# Document segment
Re: How can OSD udev rules race with lvm at boot time ?

Ruben Kerkhof <ruben@xxxxxxxxxxxxxxxx> · Mon, 14 Nov 2016 21:29:28 +0100

On Mon, Nov 14, 2016 at 11:26 AM, Loic Dachary <loic@xxxxxxxxxxx> wrote:
> Hi,

Hi Loic,

I really appreciate you looking into this. While as a workaround for
this issue I stopped using LVM on my Ceph nodes, I'd like to go back
to LVM eventually.
>
> It looks like OSD udev rules race with LVM at boot time. In a nutshell, if /var/lib/ceph is on a LVM volume different from /, udev may fire events trying to start OSDs before the LVM volume is mounted and fail. This problem has been reported a few times over the past months and I believe it is real.

Just thinking out loud, but does udev make any guarantees at all about
filesystems being available (and writable) when udev rules run?

(Entries for locating words and elements)

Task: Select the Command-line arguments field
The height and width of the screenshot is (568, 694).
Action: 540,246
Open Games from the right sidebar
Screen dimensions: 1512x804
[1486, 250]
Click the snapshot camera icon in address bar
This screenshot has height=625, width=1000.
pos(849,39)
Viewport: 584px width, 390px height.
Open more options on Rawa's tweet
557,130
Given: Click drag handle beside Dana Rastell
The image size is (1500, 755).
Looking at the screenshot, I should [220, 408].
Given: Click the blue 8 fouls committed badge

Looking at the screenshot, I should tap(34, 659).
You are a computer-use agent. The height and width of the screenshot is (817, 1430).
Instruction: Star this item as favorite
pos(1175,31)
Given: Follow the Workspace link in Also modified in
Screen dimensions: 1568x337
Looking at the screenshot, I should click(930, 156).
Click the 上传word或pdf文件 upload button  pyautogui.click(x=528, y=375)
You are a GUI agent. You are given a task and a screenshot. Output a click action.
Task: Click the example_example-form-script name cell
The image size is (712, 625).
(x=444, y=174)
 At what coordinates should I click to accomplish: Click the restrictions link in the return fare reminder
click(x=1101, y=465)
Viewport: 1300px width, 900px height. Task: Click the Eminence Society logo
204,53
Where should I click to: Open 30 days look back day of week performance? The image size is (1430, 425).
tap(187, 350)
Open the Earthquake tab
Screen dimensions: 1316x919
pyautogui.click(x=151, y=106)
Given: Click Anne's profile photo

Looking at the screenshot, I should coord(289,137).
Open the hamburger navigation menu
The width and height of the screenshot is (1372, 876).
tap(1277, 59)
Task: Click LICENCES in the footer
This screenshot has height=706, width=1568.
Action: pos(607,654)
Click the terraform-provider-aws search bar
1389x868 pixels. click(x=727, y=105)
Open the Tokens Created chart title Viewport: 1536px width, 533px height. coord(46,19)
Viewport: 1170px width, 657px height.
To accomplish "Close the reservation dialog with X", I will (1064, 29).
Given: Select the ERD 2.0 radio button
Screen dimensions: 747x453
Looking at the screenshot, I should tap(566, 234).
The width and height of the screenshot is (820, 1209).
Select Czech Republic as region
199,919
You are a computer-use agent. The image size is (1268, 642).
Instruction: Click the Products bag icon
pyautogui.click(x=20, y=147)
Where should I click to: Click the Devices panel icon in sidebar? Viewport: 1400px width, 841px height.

# What to do
a – In the records, take everything from the line containing "Viewport: 1300px width, 900px" down to the last line and swap "Earthquake" for "Weather", keeping every other part the same.
b – Continue the mailing-list reply about Ceph OSD udev rules racing with LVM at boot.

# Answers for the tasks
a –
Viewport: 1300px width, 900px height. Task: Click the Eminence Society logo
204,53
Where should I click to: Open 30 days look back day of week performance? The image size is (1430, 425).
tap(187, 350)
Open the Weather tab
Screen dimensions: 1316x919
pyautogui.click(x=151, y=106)
Given: Click Anne's profile photo

Looking at the screenshot, I should coord(289,137).
Open the hamburger navigation menu
The width and height of the screenshot is (1372, 876).
tap(1277, 59)
Task: Click LICENCES in the footer
This screenshot has height=706, width=1568.
Action: pos(607,654)
Click the terraform-provider-aws search bar
1389x868 pixels. click(x=727, y=105)
Open the Tokens Created chart title Viewport: 1536px width, 533px height. coord(46,19)
Viewport: 1170px width, 657px height.
To accomplish "Close the reservation dialog with X", I will (1064, 29).
Given: Select the ERD 2.0 radio button
Screen dimensions: 747x453
Looking at the screenshot, I should tap(566, 234).
The width and height of the screenshot is (820, 1209).
Select Czech Republic as region
199,919
You are a computer-use agent. The image size is (1268, 642).
Instruction: Click the Products bag icon
pyautogui.click(x=20, y=147)
Where should I click to: Click the Devices panel icon in sidebar? Viewport: 1400px width, 841px height.

b –
> I don't think there is any safeguard preventing such a race and it makes sense to me that it can happen sometimes. I'd like to reproduce it reliably to assert this is the reason why it happens. And, more importantly, to figure out a fix and verify it works. So far all my attemps have failed: the OSD comes back up every time. The details about this issue are at http://tracker.ceph.com/issues/17889
>
> If someone has ideas about how to handle this, it would be most welcome :-)

I'm trying to follow how osds are activated since this has been a
mystery for me so far.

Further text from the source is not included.